The biggest move we wrote about over the last year was 7 months ago, when the stock gained 28.7% on the news that the company reported fourth-quarter results that topped analysts' expectations for revenue, billings, and remaining performance obligations (RPO- leading indicator of revenue growth). The strong performance benefitted from the largest new logo customer win from the US Department of Commerce, with an expected total contract value of over $30 million. In addition, the company recorded the largest customer renewal, with a total contract value of $60 million. Contributing to the strong performance, the company observed improvements in "pipeline closed rates, sales force productivity, and average deal size."
Looking ahead, Cloudflare's full-year guidance shows the company is able to maintain a strong level of growth, with sales guidance for the next quarter and the full year roughly in line with expectations. And with free cash flow now in positive territory, the growth is sustainable.
Zooming out, this was a very solid quarter, showing that the company is staying on track.

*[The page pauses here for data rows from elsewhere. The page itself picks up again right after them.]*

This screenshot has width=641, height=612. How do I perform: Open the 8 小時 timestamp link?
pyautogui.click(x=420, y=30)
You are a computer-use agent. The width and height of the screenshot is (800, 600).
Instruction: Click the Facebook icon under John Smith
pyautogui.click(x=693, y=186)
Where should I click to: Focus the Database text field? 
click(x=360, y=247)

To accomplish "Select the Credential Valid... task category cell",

Lastly, the company announced a leadership change with Mark Anderson to replace Marc Boroditsky as President of Revenue. Before assuming the current role, Mark Anderson helped build Palo Alto Networks' sales organization and possesses vast expertise in B2B sales software leadership. He contributed to Cloudflare as a board member and expressed interest in actively participating in Cloudflare's operations after his tenure as CEO at Alteryx.
Cloudflare is up 3.5% since the beginning of the year, but at $82.23 per share it is still trading 23.8% below its 52-week high of $107.92 from February 2024. Investors who bought $1,000 worth of Cloudflare’s shares 5 years ago would now be looking at an investment worth $4,385.